Une attaque sur un pilier essentiel de la loi

La loi fast-fashion, votée à l’unanimité à l’Assemblée nationale en mars 2024, doit être votée au Sénat courant juin. Ce texte est essentiel pour encadrer et pénaliser les marques de fast fashion qui portent atteinte à l’environnement et aux droits humains. Pourtant, force est de constater que le parcours de cette loi, qui a rassemblé tous les camps politiques à l’Assemblée nationale, est semé d’embûches.

Aujourd’hui, c’est le gouvernement lui-même, qui s’attaque frontalement à un pilier du texte : les pénalités financières en fonction de l’impact environnemental de chaque produit (originellement basées sur l’éco-score). Via un amendement, le gouvernement veut supprimer la pénalité progressive (de 5 euros par produits en 2025 à 6 euros par produits en 2026 puis 10 euros en 2030) existant actuellement dans la loi pour la renvoyer au « cahier des charges » et à l’éco-organisme Refashion qui n’a pour l’instant jamais établi de pénalités supérieures à 0.09 euros.

Le montant élevé de ces pénalités est essentiel pour réguler et contrer un modèle basé sur une production en masse de vêtements vendus à des prix dérisoires, permis seulement par une exploitation humaine et environnementale à chaque bout de la chaîne.

La coalition réagit : “Si cet amendement gouvernemental venait à être adopté, on risque de faire de cette loi une coquille vide qui ne fixe aucun malus ni critères environnementaux concrets et permettrait même aux principaux concernés (Shein et Temu) d’y échapper.”

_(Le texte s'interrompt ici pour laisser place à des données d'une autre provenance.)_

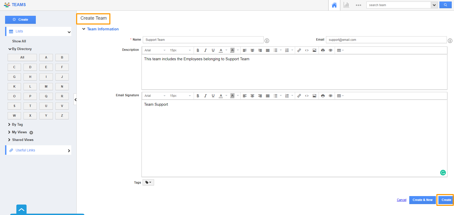Pick text color in the Description toolbar
The image size is (454, 215).
pyautogui.click(x=221, y=50)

Un recul qui coïncide avec un lobbying renforcé de la part de Shein

Alors que ces pénalités devaient être indexées sur l’affichage environnemental récemment validé par la Commission européenne, la Commission aménagement du territoire et développement durable du Sénat a fait le choix, le 19 mars dernier, de supprimer ce lien pour le remplacer par des critères de “durabilité liée à l’impact des pratiques industrielles et commerciales des producteurs”. Soit une formule extrêmement floue, qui ne correspond à aucune réalité juridique. Le risque est donc d’avoir une loi qui mette en place des pénalités mais sans les fixer, sur la base de critères flous, laissant les mains libres aux marques donneuses d’ordre pour profiter des nombreuses zones d’incertitude.

A noter que ce recul coïncide avec un lobbying renforcé de la part de Shein. La marque a massivement envoyé au Sénat une étude d’impact dénonçant la hausse potentielle des prix des vêtements les plus polluants, notamment du fait des pénalités élevées.

Les associations de la coalition “Stop fast-fashion” dénoncent cette dangereuse attaque portée par le gouvernement. Elles appellent d’urgence l’exécutif à retirer cet amendement et, le cas échéant, les sénateurs et sénatrices à ne pas le voter.